___ Task input ___

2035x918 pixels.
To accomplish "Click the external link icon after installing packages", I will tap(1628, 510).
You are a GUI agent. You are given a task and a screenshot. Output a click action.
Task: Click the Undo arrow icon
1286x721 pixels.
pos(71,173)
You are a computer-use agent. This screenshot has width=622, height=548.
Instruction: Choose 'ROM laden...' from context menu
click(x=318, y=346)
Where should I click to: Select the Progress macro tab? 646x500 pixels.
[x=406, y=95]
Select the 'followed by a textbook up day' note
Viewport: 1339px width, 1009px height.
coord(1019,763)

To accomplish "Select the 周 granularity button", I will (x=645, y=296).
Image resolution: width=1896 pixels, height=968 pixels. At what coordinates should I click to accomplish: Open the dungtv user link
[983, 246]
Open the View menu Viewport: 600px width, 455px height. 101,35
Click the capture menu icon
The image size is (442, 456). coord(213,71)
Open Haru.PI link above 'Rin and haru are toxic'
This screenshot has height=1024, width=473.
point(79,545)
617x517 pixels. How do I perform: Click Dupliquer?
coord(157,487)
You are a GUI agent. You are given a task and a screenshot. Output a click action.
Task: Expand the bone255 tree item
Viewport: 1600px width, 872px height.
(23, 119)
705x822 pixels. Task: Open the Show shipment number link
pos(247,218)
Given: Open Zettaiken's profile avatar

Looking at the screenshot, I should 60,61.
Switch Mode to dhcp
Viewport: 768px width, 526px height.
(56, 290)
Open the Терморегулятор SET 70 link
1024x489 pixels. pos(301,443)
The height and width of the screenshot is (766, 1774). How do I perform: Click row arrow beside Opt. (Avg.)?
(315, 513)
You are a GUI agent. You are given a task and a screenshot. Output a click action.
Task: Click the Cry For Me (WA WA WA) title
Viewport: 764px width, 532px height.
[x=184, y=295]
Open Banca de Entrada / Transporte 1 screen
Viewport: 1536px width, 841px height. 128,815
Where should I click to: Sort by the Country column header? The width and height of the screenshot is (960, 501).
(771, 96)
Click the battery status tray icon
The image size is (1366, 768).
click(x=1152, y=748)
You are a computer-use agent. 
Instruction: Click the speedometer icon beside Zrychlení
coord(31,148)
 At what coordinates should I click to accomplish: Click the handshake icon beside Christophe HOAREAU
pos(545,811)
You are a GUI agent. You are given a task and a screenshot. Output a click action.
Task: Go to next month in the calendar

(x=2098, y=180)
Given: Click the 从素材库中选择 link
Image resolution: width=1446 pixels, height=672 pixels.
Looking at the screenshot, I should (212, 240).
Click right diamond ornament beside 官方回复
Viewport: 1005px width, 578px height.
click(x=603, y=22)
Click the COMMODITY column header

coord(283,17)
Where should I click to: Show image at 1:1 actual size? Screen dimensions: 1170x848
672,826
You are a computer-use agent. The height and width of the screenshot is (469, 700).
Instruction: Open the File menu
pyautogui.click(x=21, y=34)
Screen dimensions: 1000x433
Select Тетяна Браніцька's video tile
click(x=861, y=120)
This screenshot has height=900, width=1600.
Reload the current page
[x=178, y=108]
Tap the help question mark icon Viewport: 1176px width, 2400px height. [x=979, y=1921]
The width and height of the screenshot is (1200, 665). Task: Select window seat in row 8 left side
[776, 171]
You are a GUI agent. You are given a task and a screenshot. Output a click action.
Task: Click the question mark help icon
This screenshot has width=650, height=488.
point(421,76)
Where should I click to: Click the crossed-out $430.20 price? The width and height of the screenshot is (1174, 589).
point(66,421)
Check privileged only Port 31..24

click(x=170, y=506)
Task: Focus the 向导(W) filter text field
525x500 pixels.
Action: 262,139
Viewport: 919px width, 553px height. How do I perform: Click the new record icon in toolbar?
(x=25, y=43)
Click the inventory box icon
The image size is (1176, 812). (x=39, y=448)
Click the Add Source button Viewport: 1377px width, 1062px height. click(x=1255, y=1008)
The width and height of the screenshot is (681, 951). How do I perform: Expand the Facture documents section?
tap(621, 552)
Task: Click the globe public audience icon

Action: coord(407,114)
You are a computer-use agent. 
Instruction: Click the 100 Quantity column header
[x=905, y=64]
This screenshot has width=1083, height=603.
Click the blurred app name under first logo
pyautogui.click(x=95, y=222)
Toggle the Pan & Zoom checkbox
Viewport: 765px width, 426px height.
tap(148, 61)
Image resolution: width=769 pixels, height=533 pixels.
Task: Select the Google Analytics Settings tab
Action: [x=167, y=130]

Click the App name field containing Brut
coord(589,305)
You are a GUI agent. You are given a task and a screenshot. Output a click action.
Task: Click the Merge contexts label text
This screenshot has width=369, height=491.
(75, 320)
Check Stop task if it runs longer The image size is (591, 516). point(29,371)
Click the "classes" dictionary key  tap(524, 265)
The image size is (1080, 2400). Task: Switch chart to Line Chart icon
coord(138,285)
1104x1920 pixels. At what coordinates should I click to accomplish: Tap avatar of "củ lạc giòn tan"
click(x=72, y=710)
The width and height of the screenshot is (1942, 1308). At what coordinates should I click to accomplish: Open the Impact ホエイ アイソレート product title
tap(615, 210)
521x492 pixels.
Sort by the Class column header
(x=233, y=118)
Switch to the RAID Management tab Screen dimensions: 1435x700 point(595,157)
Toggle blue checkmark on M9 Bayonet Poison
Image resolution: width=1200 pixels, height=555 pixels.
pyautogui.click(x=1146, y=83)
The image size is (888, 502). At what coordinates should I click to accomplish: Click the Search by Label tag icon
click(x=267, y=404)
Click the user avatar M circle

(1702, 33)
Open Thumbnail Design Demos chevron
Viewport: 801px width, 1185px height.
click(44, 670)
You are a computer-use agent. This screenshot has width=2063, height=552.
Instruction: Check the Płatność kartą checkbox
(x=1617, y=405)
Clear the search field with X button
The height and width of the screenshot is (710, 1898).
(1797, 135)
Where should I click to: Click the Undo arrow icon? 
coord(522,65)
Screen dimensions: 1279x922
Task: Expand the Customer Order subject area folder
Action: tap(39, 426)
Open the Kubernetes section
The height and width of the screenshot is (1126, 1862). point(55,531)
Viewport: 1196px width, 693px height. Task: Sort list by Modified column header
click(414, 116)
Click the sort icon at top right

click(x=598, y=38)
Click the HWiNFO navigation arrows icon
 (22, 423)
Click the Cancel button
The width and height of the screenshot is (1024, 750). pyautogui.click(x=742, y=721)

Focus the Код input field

___

Every record must be transcribed precisely, down to the last character.

2035x918 pixels.
To accomplish "Click the external link icon after installing packages", I will tap(1628, 510).
You are a GUI agent. You are given a task and a screenshot. Output a click action.
Task: Click the Undo arrow icon
1286x721 pixels.
pos(71,173)
You are a computer-use agent. This screenshot has width=622, height=548.
Instruction: Choose 'ROM laden...' from context menu
click(x=318, y=346)
Where should I click to: Select the Progress macro tab? 646x500 pixels.
[x=406, y=95]
Select the 'followed by a textbook up day' note
Viewport: 1339px width, 1009px height.
coord(1019,763)

To accomplish "Select the 周 granularity button", I will (x=645, y=296).
Image resolution: width=1896 pixels, height=968 pixels. At what coordinates should I click to accomplish: Open the dungtv user link
[983, 246]
Open the View menu Viewport: 600px width, 455px height. 101,35
Click the capture menu icon
The image size is (442, 456). coord(213,71)
Open Haru.PI link above 'Rin and haru are toxic'
This screenshot has height=1024, width=473.
point(79,545)
617x517 pixels. How do I perform: Click Dupliquer?
coord(157,487)
You are a GUI agent. You are given a task and a screenshot. Output a click action.
Task: Expand the bone255 tree item
Viewport: 1600px width, 872px height.
(23, 119)
705x822 pixels. Task: Open the Show shipment number link
pos(247,218)
Given: Open Zettaiken's profile avatar

Looking at the screenshot, I should 60,61.
Switch Mode to dhcp
Viewport: 768px width, 526px height.
(56, 290)
Open the Терморегулятор SET 70 link
1024x489 pixels. pos(301,443)
The height and width of the screenshot is (766, 1774). How do I perform: Click row arrow beside Opt. (Avg.)?
(315, 513)
You are a GUI agent. You are given a task and a screenshot. Output a click action.
Task: Click the Cry For Me (WA WA WA) title
Viewport: 764px width, 532px height.
[x=184, y=295]
Open Banca de Entrada / Transporte 1 screen
Viewport: 1536px width, 841px height. 128,815
Where should I click to: Sort by the Country column header? The width and height of the screenshot is (960, 501).
(771, 96)
Click the battery status tray icon
The image size is (1366, 768).
click(x=1152, y=748)
You are a computer-use agent. 
Instruction: Click the speedometer icon beside Zrychlení
coord(31,148)
 At what coordinates should I click to accomplish: Click the handshake icon beside Christophe HOAREAU
pos(545,811)
You are a GUI agent. You are given a task and a screenshot. Output a click action.
Task: Go to next month in the calendar

(x=2098, y=180)
Given: Click the 从素材库中选择 link
Image resolution: width=1446 pixels, height=672 pixels.
Looking at the screenshot, I should (212, 240).
Click right diamond ornament beside 官方回复
Viewport: 1005px width, 578px height.
click(x=603, y=22)
Click the COMMODITY column header

coord(283,17)
Where should I click to: Show image at 1:1 actual size? Screen dimensions: 1170x848
672,826
You are a computer-use agent. The height and width of the screenshot is (469, 700).
Instruction: Open the File menu
pyautogui.click(x=21, y=34)
Screen dimensions: 1000x433
Select Тетяна Браніцька's video tile
click(x=861, y=120)
This screenshot has height=900, width=1600.
Reload the current page
[x=178, y=108]
Tap the help question mark icon Viewport: 1176px width, 2400px height. [x=979, y=1921]
The width and height of the screenshot is (1200, 665). Task: Select window seat in row 8 left side
[776, 171]
You are a GUI agent. You are given a task and a screenshot. Output a click action.
Task: Click the question mark help icon
This screenshot has width=650, height=488.
point(421,76)
Where should I click to: Click the crossed-out $430.20 price? The width and height of the screenshot is (1174, 589).
point(66,421)
Check privileged only Port 31..24

click(x=170, y=506)
Task: Focus the 向导(W) filter text field
525x500 pixels.
Action: 262,139
Viewport: 919px width, 553px height. How do I perform: Click the new record icon in toolbar?
(x=25, y=43)
Click the inventory box icon
The image size is (1176, 812). (x=39, y=448)
Click the Add Source button Viewport: 1377px width, 1062px height. click(x=1255, y=1008)
The width and height of the screenshot is (681, 951). How do I perform: Expand the Facture documents section?
tap(621, 552)
Task: Click the globe public audience icon

Action: coord(407,114)
You are a computer-use agent. 
Instruction: Click the 100 Quantity column header
[x=905, y=64]
This screenshot has width=1083, height=603.
Click the blurred app name under first logo
pyautogui.click(x=95, y=222)
Toggle the Pan & Zoom checkbox
Viewport: 765px width, 426px height.
tap(148, 61)
Image resolution: width=769 pixels, height=533 pixels.
Task: Select the Google Analytics Settings tab
Action: [x=167, y=130]

Click the App name field containing Brut
coord(589,305)
You are a GUI agent. You are given a task and a screenshot. Output a click action.
Task: Click the Merge contexts label text
This screenshot has width=369, height=491.
(75, 320)
Check Stop task if it runs longer The image size is (591, 516). point(29,371)
Click the "classes" dictionary key  tap(524, 265)
The image size is (1080, 2400). Task: Switch chart to Line Chart icon
coord(138,285)
1104x1920 pixels. At what coordinates should I click to accomplish: Tap avatar of "củ lạc giòn tan"
click(x=72, y=710)
The width and height of the screenshot is (1942, 1308). At what coordinates should I click to accomplish: Open the Impact ホエイ アイソレート product title
tap(615, 210)
521x492 pixels.
Sort by the Class column header
(x=233, y=118)
Switch to the RAID Management tab Screen dimensions: 1435x700 point(595,157)
Toggle blue checkmark on M9 Bayonet Poison
Image resolution: width=1200 pixels, height=555 pixels.
pyautogui.click(x=1146, y=83)
The image size is (888, 502). At what coordinates should I click to accomplish: Click the Search by Label tag icon
click(x=267, y=404)
Click the user avatar M circle

(1702, 33)
Open Thumbnail Design Demos chevron
Viewport: 801px width, 1185px height.
click(44, 670)
You are a computer-use agent. This screenshot has width=2063, height=552.
Instruction: Check the Płatność kartą checkbox
(x=1617, y=405)
Clear the search field with X button
The height and width of the screenshot is (710, 1898).
(1797, 135)
Where should I click to: Click the Undo arrow icon? 
coord(522,65)
Screen dimensions: 1279x922
Task: Expand the Customer Order subject area folder
Action: tap(39, 426)
Open the Kubernetes section
The height and width of the screenshot is (1126, 1862). point(55,531)
Viewport: 1196px width, 693px height. Task: Sort list by Modified column header
click(414, 116)
Click the sort icon at top right

click(x=598, y=38)
Click the HWiNFO navigation arrows icon
 (22, 423)
Click the Cancel button
The width and height of the screenshot is (1024, 750). pyautogui.click(x=742, y=721)

Focus the Код input field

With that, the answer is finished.